Chaire industrielle de recherche sur la
construction écoresponsable en bois

Annonce

PhD 05 - Caractérisation des mécanismes naturels de vieillissement du bois

Antoine Cogulet Doctorat, Sciences du bois, Ulaval
Codirection: Véronic landry

Problématique

Dans le contexte actuel de la réduction des effets de l’homme sur l’environnement, la durabilité ainsi que les conséquences écologiques d’un matériau sont au cœur des préoccupations sociétales. De par ses propriétés mécaniques, isolantes et esthétiques, le bois est aujourd’hui de plus en plus utilisé par diverses industries : de la manufacture à la construction en passant par l’art. Il est donc nécessaire que ce matériau soit durable dans le temps pour pouvoir répondre aux attentes du marché. Cependant la nature biologique du bois le rend sensible à son environnement. On parle alors de vieillissement du bois, diminuant sa durabilité et augmentant ainsi les conséquences écologiques de son exploitation. Ces mécanismes peuvent être atténués par divers moyens comme l’application d’un revêtement ou la modification chimique ou thermique du bois. Cependant même si cela parvient à améliorer la durée de vie, tous atteignent une limite. L’amélioration de ces traitements passe alors par une meilleure compréhension des mécanismes d’altération du bois et donc de son vieillissement.

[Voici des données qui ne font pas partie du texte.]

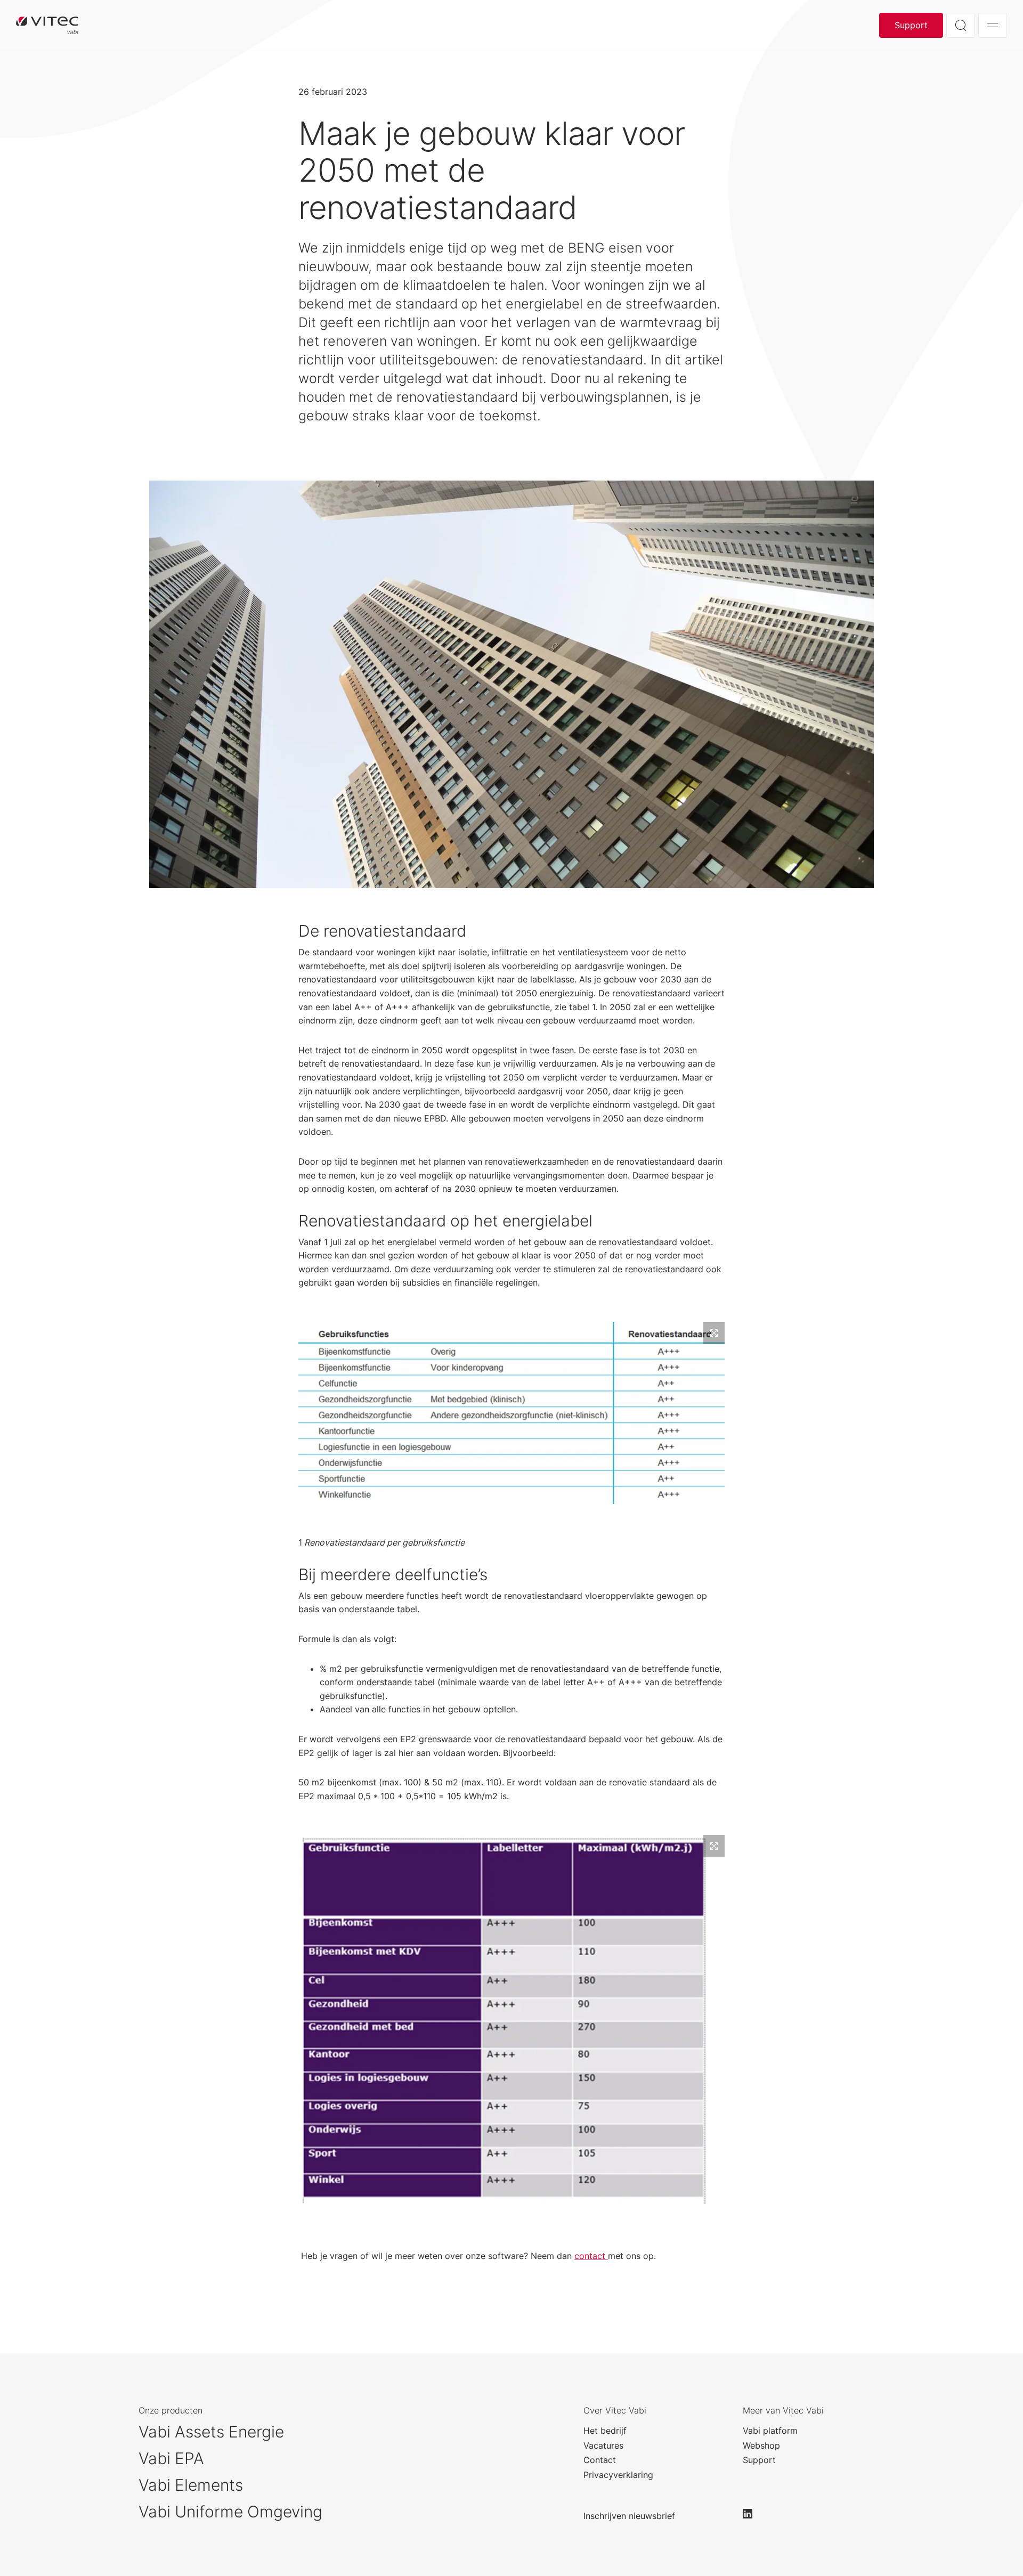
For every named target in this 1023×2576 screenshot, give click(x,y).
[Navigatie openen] (992, 25)
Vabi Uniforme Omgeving (230, 2511)
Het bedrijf (605, 2430)
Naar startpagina (47, 25)
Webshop (761, 2445)
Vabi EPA (171, 2458)
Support (911, 25)
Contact (599, 2460)
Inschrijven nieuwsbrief (629, 2515)
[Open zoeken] (960, 25)
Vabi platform (770, 2430)
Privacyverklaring (618, 2474)
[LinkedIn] (752, 2513)
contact (591, 2255)
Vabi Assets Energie (211, 2431)
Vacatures (603, 2445)
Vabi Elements (191, 2484)
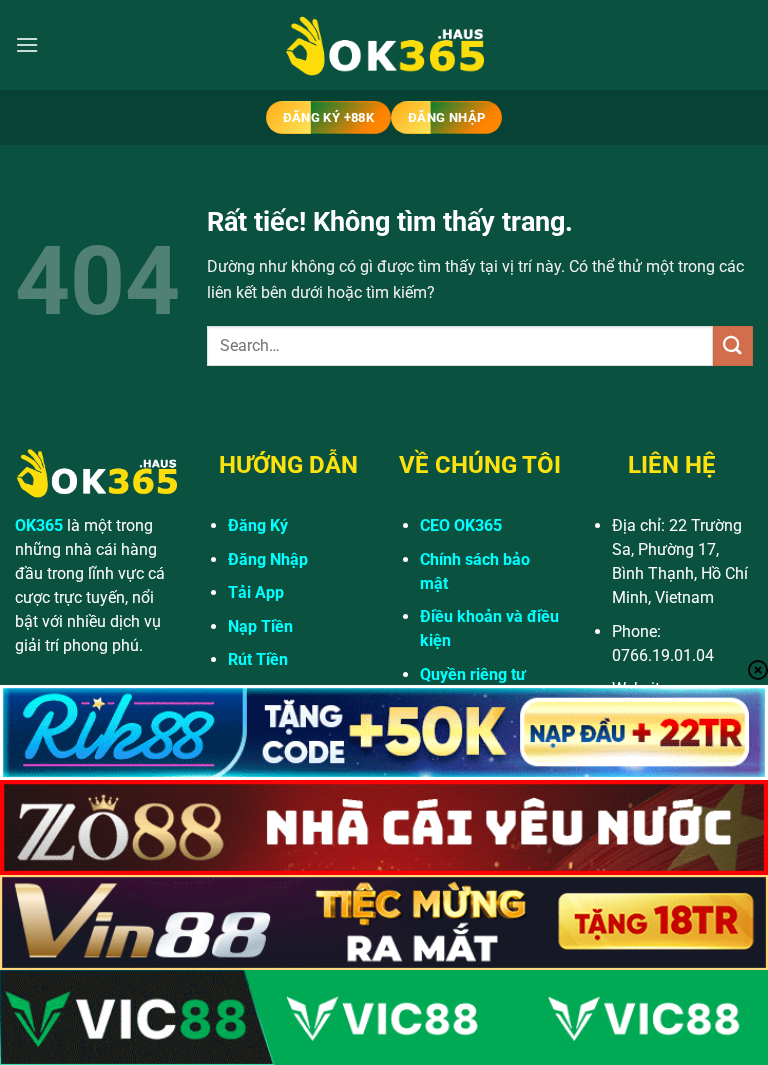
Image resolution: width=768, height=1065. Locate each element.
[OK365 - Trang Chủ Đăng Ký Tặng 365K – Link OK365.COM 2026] (384, 45)
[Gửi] (733, 345)
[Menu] (27, 44)
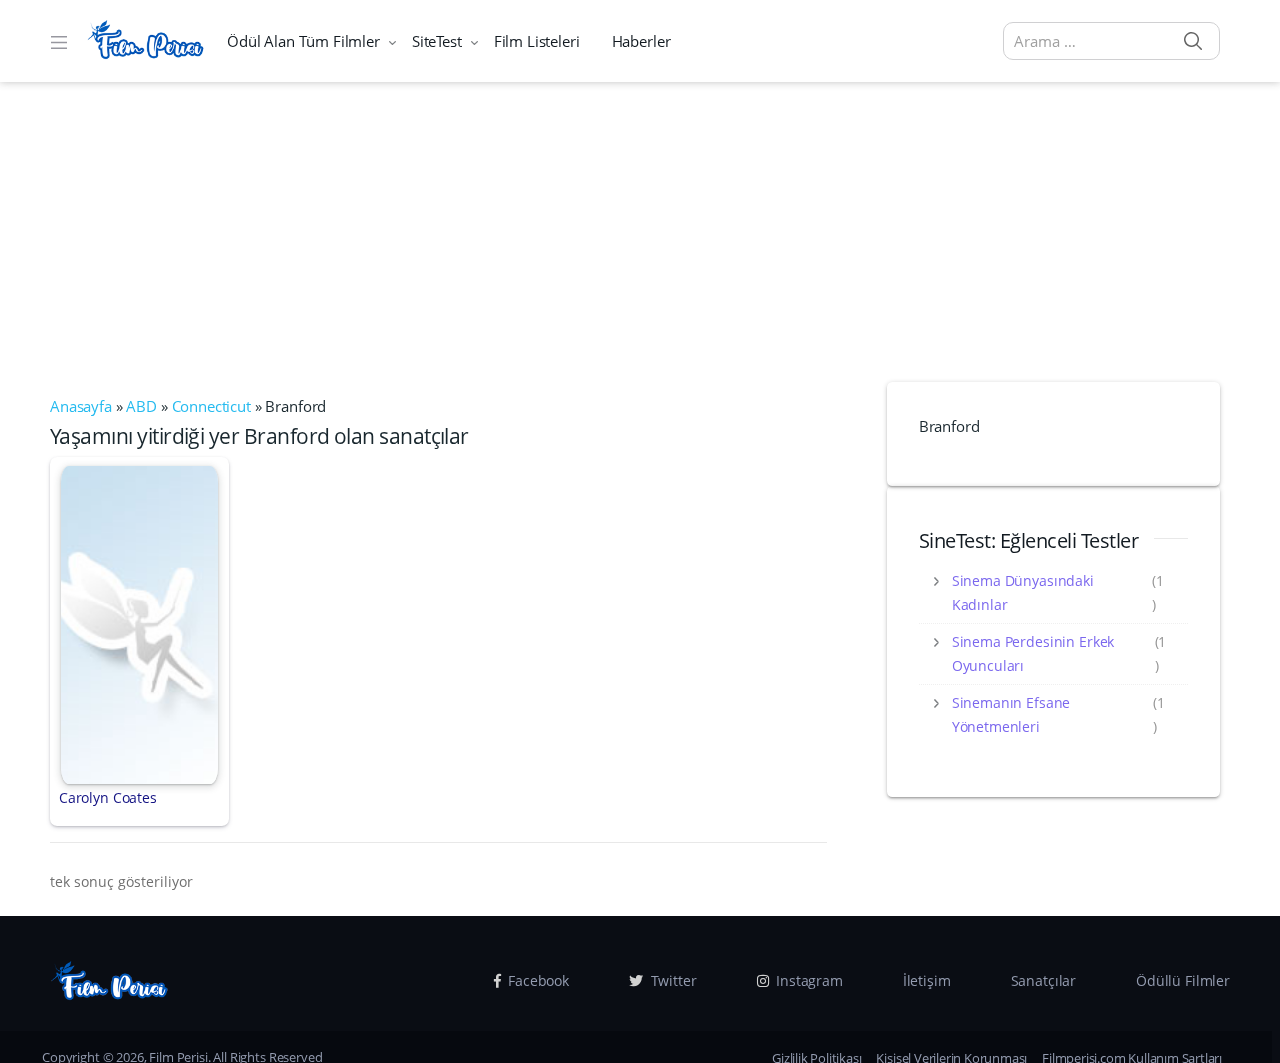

L’objectif de la recherche

La qualité du bois est liée à sa structure macroscopique et microscopique, mais aussi à la structure submicroscopique des parois cellulaires, qui est déterminée par ses constituants chimiques. Le but de ce projet de doctorat est donc de comprendre, d’un point de vue subcellulaire et moléculaire, les principaux mécanismes de dégradation du bois. L’accent sera mis sur : (i) la photodégradation, (ii) l’action hydrique et (iii) l’action fongique. Les mécanismes, ainsi que les impacts de chacune de ses sources d’altérations, sont différentes. Il est donc nécessaire de pouvoir les dissocier afin de les appréhender et de mieux les comprendre. Ces caractérisations permettront alors la mise au point de marqueur chimique reflétant de manière simple et efficace le niveau de dégradation. Les connaissances ainsi acquises permettront de mettre au point une modification chimique d’un bois. Le but étant de protéger les éléments structuraux clés des mécanismes de dégradation alors déterminés.

Méthodologie

La structure subcellulaire de l’épinette blanche (Picea glauca; Moench Voss) sera étudiée dans ce projet de recherche avec deux parties distinctes. La première partie analytique s’intéressera à l’utilisation des outils spectrométriques. Des essais de vieillissement accélérés seront réalisés sur l’épinette blanche. L’accent sera mis sur la caractérisation de la cellulose en fonction de l’intensité de la dégradation (temps, énergie, humidité, etc.) En effet la cellulose est le constituant principal du bois et joue un rôle essentiel dans les propriétés mécaniques. Ce polymère possède la particularité d’être composé de zone amorphe et cristalline. La cristallinité de la cellulose varie en fonction de la nature intrinsèque de l’arbre et de l’environnement dans lequel il s’est développé. Cette variabilité sera étudiée afin de mettre en évidence son rôle dans la protection du matériau à son environnement. Ces études permettront également de mettre en avant l’influence ainsi que la prépondérance des différents mécanismes de dégradation sur le bois. En fonction du temps alloué à cette partie et de la pertinence des résultats obtenus, une caractérisation du bois aux moisissures, notamment en fonction du niveau de dégradation pourra être faite. En effet la dégradation du bois entraîne une modification de sa chimie et il peut donc devenir plus ou moins propice aux attaques de type fongique. La deuxième partie s’intéressera à la modification du bois. Elle sera effectuée en utilisant des produits facilement accessibles sur le marché en fonction des mécanismes de dégradation élucidés. Cette modification devra protéger le bois d’un ou de plusieurs types de dégradations et servir de sous couche aux travaux de finition de type transparent.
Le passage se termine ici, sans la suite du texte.